▶ **DATASET RECORDS**
--- --- ---

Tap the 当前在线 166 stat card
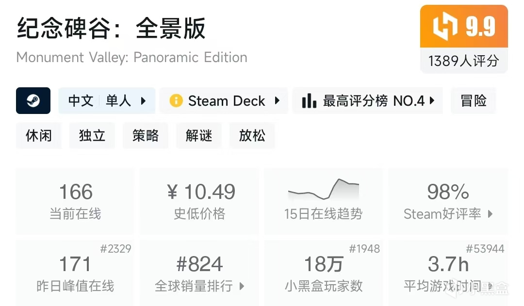Screen dimensions: 524x306 click(x=75, y=201)
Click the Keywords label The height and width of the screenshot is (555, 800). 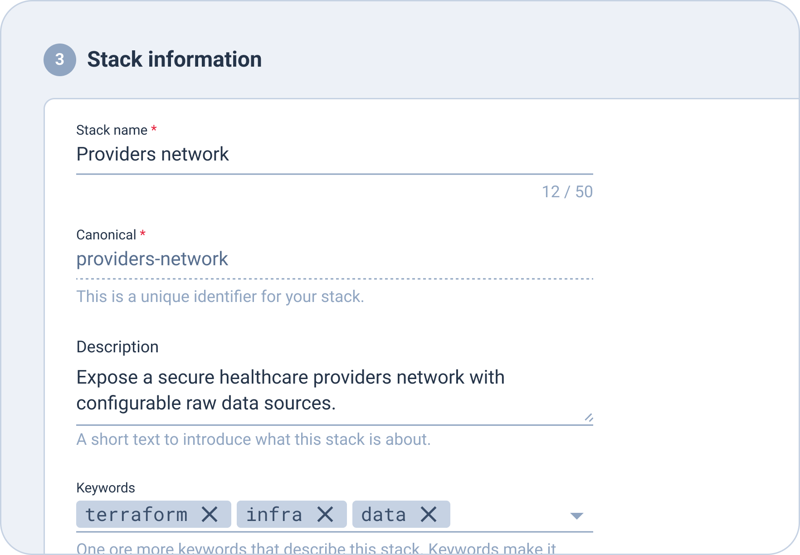point(106,488)
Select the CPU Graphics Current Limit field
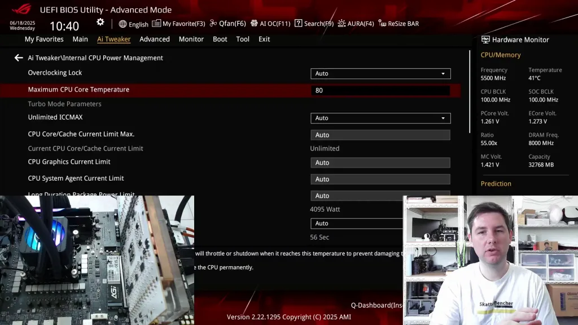Screen dimensions: 578x325 380,163
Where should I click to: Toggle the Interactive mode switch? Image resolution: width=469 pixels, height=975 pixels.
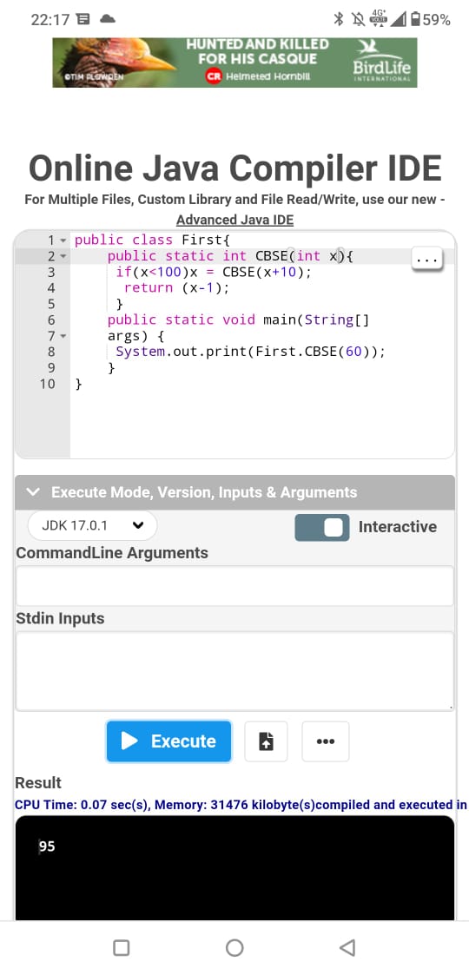322,527
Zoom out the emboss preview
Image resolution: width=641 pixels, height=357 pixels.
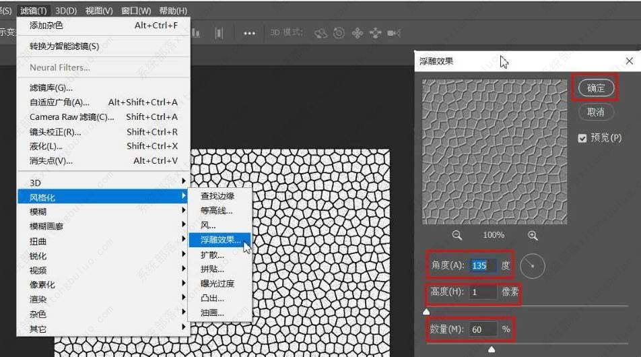pyautogui.click(x=457, y=235)
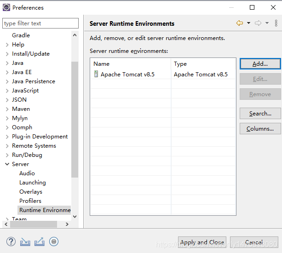Expand the Maven preferences node
This screenshot has width=282, height=253.
7,109
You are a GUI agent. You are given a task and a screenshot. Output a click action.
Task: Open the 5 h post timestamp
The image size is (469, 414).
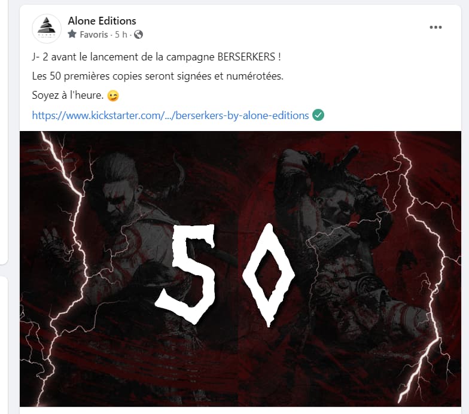(121, 35)
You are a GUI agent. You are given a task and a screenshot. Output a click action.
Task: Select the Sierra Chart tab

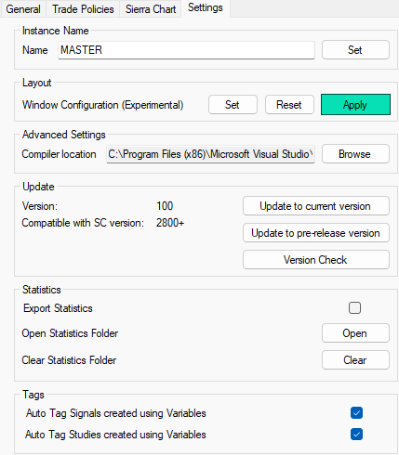[151, 9]
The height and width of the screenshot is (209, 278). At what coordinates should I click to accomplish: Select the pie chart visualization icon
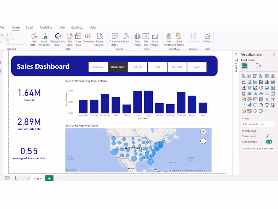pyautogui.click(x=261, y=87)
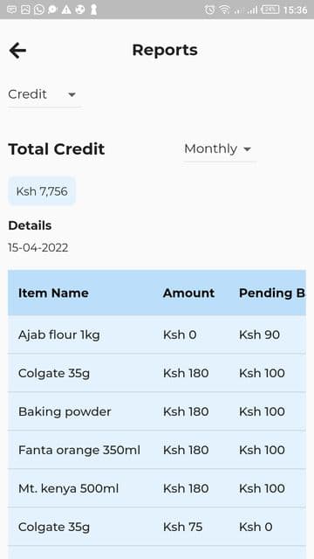314x559 pixels.
Task: Tap the gallery image notification icon
Action: [x=25, y=10]
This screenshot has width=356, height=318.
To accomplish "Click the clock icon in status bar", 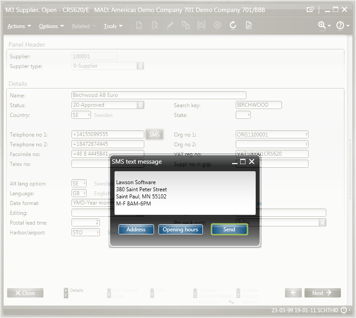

--- --- ---

Please return only the lines from the one holding "This screenshot has width=356, height=318." through the end of the data, both ends included; do not copy any pictures.

▶ **YOUR RESPONSE**
This screenshot has width=356, height=318.
To accomplish "Click the clock icon in status bar", 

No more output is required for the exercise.